The mask slips from its face, the tube from its mouth.

She sees it now. Sees it for the human it is. Rage consumes her and she shoves it backwards, pummelling it into the sea floor.

As though a balloon on a string, the body bobs back up. Taunting.

It is the final insult to all her years of pain. The very same creature that marooned her here alone, trapped her family far away beneath the earth, sways in front of her. Mocks her. Once upon a time it had been her prey. Once, if caught without a struggle, its flesh had been tender, it had fuelled her magic, making her strong.

But this? Wrists rubbed raw, face puffed and splotchy, this body passed in anguish and fear. It would drain what little strength she desperately clings to.

She sinks to the sand, the perfect picture of despair, thin hair floating around her like a ghostly halo. She is worn and beaten, her scales grey and cracked beyond repair. Gleaming tears trickle through the tatters of her webbed fingers. The water around her shimmers, as though a gauze veil laid across a ruined landscape.

A beady eye opens. Stares at the corpse.

Her intent is clear. Perhaps this is no mistake. Perhaps Nettunu himself had sent the man here for her to find. Human is still human, is it not? Perhaps she could still regain some, any power from its flesh.

Ever so gently, she nibbles at its toes.

Nothing.

She snatches the body from its tether and flings it away. What was she thinking? A creature killed in fear could never restore her.

The body tumbles across the seabed, rolls through the reeds. It bumps into the stone walls of the church and rolls to the entrance, an arm falling through the doorframe, as if pleading for mercy to the Mother herself.

The sirena goes still as a clammy hand passes through the threshold. The threshold she, nor any creature of the sea, has been unable to breach for nearly a thousand years.

The body begins to float upwards. She dashes to it, snatching it tight to her chest.

A grin stretches the tight skin of her face. Tiny pointed teeth glint.

She may not cross the threshold, but it can. It can shatter the skeleton. It can douse the flame.
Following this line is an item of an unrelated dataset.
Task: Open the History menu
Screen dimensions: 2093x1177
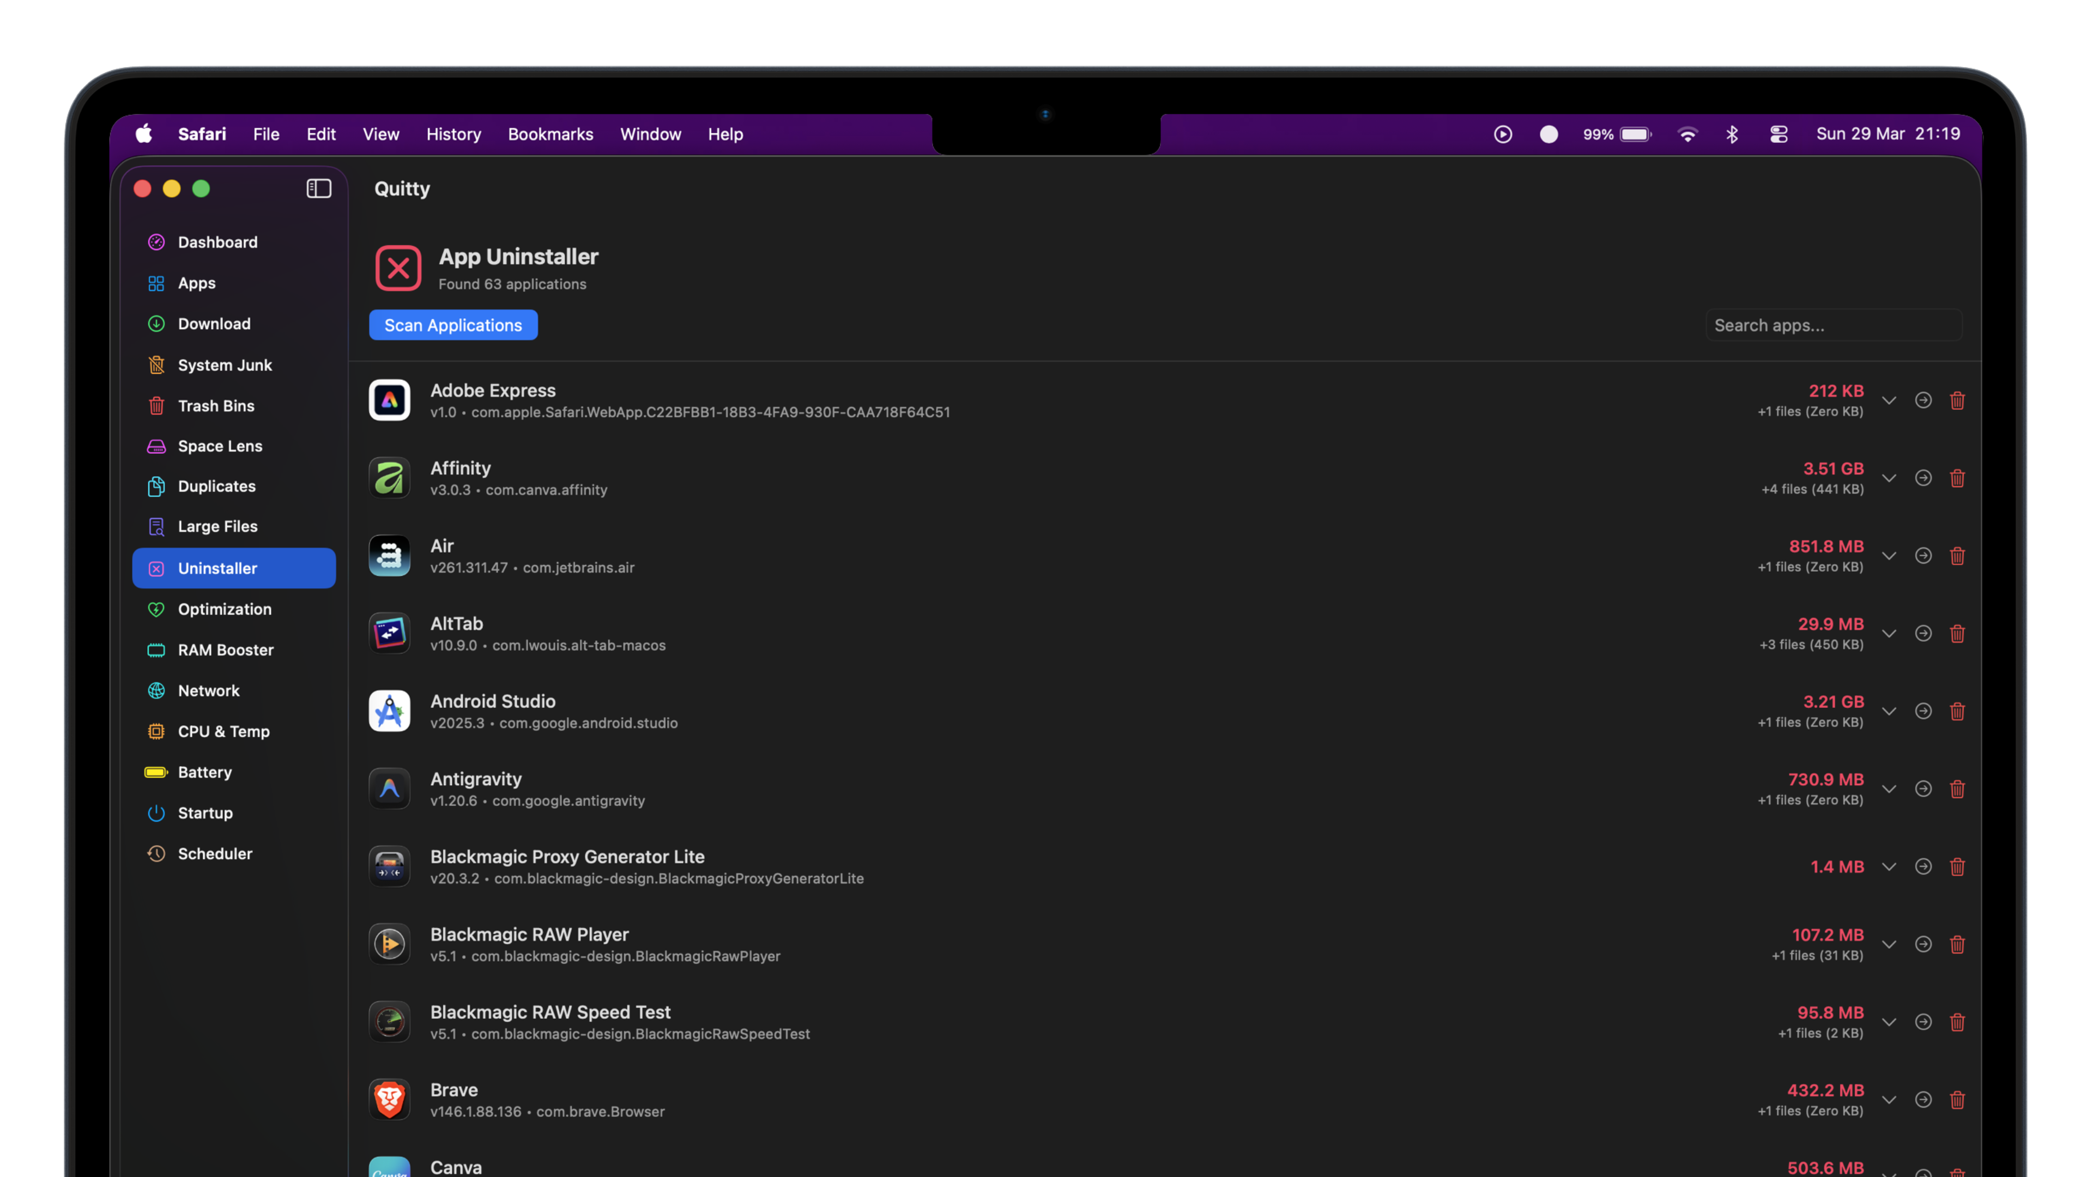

She hefts the body high above her, shrieking to the waves above. Through the years she has smashed rocks, coral, and debris into the invisible barrier to no avail. It has all bounced off.

But she’s never flung a human.

With all the strength she has left, she hurls the body into the church. It careens up where the aisle once stood, hurtling towards the bones so delicately balanced before the altar.

It comes up short, barely a hands length from the spine before buoyancy takes hold. Gently it floats upwards, lodging itself between the church’s eves.

Her shriek is so loud that gulls resting on the surface above are startled into flight.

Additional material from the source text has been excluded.